(Data entries):

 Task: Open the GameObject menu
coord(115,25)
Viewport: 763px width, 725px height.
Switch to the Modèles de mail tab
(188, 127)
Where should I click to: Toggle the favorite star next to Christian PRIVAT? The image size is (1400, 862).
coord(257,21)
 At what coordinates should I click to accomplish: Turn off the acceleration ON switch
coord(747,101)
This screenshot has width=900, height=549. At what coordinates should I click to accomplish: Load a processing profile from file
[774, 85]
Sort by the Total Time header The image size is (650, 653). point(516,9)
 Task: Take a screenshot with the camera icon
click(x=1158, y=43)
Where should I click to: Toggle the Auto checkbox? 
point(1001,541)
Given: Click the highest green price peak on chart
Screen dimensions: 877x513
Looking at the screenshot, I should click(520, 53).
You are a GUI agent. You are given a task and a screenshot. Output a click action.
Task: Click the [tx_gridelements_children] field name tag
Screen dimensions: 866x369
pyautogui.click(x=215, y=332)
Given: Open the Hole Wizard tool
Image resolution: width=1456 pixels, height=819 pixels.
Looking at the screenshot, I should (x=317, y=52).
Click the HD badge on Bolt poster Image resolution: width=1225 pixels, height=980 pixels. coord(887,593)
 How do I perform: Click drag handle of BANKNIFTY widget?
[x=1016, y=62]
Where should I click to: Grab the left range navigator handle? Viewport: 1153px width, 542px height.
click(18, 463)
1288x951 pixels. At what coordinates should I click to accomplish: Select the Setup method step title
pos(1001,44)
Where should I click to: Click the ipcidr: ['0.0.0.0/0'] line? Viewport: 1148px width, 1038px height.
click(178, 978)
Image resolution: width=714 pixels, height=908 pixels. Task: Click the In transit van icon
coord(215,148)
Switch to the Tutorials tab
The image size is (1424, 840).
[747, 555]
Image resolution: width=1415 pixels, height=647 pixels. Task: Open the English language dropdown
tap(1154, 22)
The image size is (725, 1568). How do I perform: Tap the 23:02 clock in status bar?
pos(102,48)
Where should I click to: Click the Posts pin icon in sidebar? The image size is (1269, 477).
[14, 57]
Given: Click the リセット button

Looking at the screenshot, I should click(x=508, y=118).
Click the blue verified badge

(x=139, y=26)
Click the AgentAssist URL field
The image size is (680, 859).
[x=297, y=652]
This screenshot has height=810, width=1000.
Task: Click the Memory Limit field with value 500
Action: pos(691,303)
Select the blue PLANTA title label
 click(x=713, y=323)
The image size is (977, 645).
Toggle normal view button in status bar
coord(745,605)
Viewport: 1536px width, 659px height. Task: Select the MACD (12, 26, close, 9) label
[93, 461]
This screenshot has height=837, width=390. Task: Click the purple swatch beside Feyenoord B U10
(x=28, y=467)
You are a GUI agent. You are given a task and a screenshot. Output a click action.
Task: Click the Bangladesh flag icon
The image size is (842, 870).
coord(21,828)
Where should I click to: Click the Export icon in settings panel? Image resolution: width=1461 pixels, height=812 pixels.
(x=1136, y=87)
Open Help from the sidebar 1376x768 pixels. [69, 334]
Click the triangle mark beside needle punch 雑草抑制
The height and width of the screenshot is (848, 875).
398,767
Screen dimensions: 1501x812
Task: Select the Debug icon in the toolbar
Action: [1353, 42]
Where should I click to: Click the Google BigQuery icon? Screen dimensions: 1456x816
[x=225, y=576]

(What you will do): Add 51 to each coordinate in the answers, then write out every line from the first line above through the line containing "point(1001,541)", with the requests included.

(Result of the task):
 Task: Open the GameObject menu
coord(166,76)
Viewport: 763px width, 725px height.
Switch to the Modèles de mail tab
(239, 178)
Where should I click to: Toggle the favorite star next to Christian PRIVAT? The image size is (1400, 862).
coord(308,72)
 At what coordinates should I click to accomplish: Turn off the acceleration ON switch
coord(798,152)
This screenshot has width=900, height=549. At what coordinates should I click to accomplish: Load a processing profile from file
[825, 136]
Sort by the Total Time header The image size is (650, 653). point(567,60)
 Task: Take a screenshot with the camera icon
click(x=1209, y=94)
Where should I click to: Toggle the Auto checkbox? 
point(1052,592)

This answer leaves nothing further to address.